══ DATA SHOWN ══
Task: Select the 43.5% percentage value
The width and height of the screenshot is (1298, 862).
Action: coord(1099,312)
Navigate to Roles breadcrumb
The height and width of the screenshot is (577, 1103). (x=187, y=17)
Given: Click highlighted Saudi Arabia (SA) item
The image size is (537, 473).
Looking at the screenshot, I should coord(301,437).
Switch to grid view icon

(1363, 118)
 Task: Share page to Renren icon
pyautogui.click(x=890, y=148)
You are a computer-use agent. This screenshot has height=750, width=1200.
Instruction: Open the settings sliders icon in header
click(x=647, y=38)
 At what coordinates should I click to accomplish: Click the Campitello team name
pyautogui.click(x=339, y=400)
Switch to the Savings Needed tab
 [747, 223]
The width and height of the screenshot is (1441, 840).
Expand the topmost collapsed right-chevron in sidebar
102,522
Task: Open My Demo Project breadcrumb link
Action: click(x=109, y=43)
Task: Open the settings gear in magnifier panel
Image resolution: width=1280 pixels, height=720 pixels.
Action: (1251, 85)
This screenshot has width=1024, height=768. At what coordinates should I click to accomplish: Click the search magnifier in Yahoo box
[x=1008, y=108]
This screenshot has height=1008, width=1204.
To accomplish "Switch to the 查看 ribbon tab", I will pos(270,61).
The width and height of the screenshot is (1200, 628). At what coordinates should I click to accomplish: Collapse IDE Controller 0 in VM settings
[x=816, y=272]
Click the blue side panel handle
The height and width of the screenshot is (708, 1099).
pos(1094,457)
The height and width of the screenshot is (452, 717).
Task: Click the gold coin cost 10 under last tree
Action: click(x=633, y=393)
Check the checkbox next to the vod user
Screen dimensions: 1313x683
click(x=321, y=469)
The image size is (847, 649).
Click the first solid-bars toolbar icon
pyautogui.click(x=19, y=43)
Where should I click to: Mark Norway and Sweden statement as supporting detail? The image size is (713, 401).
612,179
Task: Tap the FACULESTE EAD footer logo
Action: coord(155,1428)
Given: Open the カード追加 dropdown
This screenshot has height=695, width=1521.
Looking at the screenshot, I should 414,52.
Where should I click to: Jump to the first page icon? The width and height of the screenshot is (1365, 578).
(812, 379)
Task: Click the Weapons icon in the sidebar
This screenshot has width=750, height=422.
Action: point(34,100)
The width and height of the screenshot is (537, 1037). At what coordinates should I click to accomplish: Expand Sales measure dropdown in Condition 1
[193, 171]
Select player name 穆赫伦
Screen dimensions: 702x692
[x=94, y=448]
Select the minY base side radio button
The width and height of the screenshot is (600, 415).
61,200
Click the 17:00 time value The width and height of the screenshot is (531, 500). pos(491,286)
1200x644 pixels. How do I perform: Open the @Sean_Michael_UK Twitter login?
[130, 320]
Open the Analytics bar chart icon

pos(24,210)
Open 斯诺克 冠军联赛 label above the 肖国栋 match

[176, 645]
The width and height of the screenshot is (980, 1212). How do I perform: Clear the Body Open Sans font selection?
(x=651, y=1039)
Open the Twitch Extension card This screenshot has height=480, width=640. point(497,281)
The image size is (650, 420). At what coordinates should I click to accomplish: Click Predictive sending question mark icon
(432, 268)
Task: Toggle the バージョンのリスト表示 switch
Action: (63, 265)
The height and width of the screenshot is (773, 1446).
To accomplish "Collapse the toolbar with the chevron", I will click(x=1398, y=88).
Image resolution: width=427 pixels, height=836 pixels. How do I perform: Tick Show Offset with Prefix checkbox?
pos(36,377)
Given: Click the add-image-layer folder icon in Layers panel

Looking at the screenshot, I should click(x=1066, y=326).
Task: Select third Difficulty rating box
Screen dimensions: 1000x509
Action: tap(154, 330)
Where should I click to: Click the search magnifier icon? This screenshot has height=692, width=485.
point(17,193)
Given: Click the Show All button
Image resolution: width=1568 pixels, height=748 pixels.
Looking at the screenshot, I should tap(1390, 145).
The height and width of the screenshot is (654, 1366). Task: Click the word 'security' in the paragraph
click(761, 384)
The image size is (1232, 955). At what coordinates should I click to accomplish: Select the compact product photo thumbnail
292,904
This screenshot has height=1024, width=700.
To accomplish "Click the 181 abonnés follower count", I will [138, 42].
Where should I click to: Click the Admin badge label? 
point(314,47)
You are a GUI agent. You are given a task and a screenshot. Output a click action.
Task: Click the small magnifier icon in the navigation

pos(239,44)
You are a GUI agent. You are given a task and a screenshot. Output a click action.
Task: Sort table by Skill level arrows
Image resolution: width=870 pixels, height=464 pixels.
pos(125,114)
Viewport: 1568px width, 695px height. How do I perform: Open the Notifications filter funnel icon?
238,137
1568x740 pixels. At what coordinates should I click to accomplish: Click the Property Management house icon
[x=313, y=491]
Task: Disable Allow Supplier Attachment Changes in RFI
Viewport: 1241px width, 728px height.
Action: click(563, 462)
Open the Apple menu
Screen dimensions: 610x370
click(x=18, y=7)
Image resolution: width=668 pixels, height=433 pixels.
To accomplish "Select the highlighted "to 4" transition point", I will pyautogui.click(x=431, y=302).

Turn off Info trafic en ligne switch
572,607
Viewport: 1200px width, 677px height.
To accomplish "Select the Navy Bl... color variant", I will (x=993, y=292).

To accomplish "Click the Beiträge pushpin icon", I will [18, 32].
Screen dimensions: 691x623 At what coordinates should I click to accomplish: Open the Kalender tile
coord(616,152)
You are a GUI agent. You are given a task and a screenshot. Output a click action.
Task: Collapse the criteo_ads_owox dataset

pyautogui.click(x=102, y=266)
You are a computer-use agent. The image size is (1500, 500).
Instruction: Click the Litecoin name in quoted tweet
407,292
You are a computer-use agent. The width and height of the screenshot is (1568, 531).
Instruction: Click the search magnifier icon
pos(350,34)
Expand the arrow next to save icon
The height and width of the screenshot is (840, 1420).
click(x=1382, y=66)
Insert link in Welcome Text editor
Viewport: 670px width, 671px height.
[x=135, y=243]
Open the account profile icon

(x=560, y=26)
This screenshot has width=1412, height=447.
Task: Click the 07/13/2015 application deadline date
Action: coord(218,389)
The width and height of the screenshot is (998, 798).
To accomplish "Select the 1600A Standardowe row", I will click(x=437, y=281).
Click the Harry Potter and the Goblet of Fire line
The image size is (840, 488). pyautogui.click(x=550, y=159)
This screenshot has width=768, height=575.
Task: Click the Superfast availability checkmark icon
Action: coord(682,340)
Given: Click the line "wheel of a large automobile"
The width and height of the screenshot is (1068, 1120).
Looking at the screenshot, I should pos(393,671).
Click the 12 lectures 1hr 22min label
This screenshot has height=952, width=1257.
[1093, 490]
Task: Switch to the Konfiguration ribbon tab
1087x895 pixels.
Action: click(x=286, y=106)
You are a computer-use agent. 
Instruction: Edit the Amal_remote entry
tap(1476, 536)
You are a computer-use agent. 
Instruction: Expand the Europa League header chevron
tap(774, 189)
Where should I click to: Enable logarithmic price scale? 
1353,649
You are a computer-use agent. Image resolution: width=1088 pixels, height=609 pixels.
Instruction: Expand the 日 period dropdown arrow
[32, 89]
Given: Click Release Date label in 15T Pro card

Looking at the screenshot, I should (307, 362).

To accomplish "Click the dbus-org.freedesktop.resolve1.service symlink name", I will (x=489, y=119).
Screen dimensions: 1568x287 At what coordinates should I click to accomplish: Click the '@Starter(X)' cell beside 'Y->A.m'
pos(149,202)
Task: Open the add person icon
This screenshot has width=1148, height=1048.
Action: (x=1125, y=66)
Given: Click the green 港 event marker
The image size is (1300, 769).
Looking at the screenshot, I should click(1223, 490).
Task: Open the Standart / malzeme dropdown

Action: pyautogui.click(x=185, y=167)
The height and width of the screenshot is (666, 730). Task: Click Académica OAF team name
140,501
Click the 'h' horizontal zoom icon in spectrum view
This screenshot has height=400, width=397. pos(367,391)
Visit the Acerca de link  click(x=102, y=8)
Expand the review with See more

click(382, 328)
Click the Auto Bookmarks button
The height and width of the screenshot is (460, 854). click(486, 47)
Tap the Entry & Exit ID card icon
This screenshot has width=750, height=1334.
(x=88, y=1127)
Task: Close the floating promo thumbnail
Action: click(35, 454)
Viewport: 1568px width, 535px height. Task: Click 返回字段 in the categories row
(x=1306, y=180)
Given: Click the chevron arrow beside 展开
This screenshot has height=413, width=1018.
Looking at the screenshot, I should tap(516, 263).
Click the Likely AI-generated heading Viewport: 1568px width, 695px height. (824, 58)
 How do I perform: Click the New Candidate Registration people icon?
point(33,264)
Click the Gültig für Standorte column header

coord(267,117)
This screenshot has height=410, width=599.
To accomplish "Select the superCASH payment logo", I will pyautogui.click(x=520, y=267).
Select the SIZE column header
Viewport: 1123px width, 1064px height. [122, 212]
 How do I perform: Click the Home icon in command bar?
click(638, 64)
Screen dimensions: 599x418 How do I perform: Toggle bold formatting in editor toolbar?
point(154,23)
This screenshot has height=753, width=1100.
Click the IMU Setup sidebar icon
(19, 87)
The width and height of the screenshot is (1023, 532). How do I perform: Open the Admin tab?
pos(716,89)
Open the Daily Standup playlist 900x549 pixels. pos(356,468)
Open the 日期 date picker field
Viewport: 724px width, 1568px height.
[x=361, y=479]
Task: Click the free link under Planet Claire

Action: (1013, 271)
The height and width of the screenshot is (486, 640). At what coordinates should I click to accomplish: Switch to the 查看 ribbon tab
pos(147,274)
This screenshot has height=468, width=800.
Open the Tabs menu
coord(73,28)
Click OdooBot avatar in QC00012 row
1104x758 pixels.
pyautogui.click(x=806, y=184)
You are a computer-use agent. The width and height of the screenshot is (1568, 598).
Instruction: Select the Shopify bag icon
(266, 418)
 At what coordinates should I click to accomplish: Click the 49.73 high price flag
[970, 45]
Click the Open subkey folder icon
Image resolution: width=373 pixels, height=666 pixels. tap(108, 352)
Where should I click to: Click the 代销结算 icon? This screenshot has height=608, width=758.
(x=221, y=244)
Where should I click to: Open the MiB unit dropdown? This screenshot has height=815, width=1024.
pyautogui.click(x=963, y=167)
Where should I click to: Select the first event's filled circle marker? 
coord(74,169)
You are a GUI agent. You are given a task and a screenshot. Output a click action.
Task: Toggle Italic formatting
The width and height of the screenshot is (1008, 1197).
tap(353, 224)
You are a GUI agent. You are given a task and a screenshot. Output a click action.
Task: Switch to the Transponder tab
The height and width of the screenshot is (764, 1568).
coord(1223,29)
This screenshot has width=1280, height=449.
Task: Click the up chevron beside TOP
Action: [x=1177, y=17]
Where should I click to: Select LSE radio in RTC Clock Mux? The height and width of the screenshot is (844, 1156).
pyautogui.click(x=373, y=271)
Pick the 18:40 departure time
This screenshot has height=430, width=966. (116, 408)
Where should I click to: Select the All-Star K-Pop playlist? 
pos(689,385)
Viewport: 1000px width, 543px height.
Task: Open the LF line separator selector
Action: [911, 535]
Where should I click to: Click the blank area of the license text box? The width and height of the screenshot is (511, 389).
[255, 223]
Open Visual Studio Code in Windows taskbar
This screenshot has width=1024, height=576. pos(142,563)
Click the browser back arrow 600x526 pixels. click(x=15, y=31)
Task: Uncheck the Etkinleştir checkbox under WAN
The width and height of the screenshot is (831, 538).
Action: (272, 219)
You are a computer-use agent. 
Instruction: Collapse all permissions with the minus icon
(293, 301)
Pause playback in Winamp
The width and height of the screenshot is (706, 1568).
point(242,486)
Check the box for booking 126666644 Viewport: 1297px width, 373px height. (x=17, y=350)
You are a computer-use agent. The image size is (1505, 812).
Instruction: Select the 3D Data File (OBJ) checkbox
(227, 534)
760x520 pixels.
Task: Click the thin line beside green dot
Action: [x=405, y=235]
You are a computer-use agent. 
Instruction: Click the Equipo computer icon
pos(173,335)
═══
- [WORK TASK] Search the entries above for the word "value" and copy each line where it appears.

- [SOLUTION FOR THIS PROBLEM]
Task: Select the 43.5% percentage value
Click the 17:00 time value The width and height of the screenshot is (531, 500). pos(491,286)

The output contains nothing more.